Stored data:
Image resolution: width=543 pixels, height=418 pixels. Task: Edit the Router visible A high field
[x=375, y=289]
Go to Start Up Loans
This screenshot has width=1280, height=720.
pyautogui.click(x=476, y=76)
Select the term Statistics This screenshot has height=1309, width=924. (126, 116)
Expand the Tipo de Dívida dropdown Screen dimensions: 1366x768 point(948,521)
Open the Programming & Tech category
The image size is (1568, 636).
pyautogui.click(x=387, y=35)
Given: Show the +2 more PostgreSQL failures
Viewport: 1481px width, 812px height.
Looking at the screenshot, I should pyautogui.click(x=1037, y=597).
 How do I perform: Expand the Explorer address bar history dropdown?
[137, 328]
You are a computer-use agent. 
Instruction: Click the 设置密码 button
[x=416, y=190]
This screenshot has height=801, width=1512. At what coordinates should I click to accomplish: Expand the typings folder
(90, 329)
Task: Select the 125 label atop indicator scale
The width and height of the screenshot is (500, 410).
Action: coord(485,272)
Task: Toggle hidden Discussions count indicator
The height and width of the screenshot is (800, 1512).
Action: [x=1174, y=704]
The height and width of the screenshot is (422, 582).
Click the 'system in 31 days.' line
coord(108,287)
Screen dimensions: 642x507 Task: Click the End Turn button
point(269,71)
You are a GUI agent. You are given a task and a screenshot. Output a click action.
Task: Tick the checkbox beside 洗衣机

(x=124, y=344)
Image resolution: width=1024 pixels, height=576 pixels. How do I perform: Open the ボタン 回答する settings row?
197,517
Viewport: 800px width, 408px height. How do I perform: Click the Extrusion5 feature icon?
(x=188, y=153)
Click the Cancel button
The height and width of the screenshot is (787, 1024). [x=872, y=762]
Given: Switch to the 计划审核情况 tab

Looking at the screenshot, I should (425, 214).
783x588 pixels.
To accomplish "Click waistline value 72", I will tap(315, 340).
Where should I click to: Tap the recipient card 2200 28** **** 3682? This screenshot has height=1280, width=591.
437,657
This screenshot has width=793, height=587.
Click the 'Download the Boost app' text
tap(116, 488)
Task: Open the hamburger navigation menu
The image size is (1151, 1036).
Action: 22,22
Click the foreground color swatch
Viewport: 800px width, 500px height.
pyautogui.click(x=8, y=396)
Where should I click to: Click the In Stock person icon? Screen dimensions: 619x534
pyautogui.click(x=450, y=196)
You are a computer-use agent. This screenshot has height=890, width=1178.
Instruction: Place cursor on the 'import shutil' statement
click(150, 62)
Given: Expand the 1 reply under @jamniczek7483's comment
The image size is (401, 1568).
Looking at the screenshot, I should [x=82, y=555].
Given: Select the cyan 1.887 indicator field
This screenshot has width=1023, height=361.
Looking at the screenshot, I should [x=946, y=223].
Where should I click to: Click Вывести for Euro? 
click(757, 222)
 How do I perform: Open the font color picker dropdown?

EXERCISE INSTRUCTIONS:
Return every line from the entries above that contains the word "computer".

REPLY TO THE TASK:
You are a computer-use agent. 
You are a computer-use agent. This screenshot has height=890, width=1178.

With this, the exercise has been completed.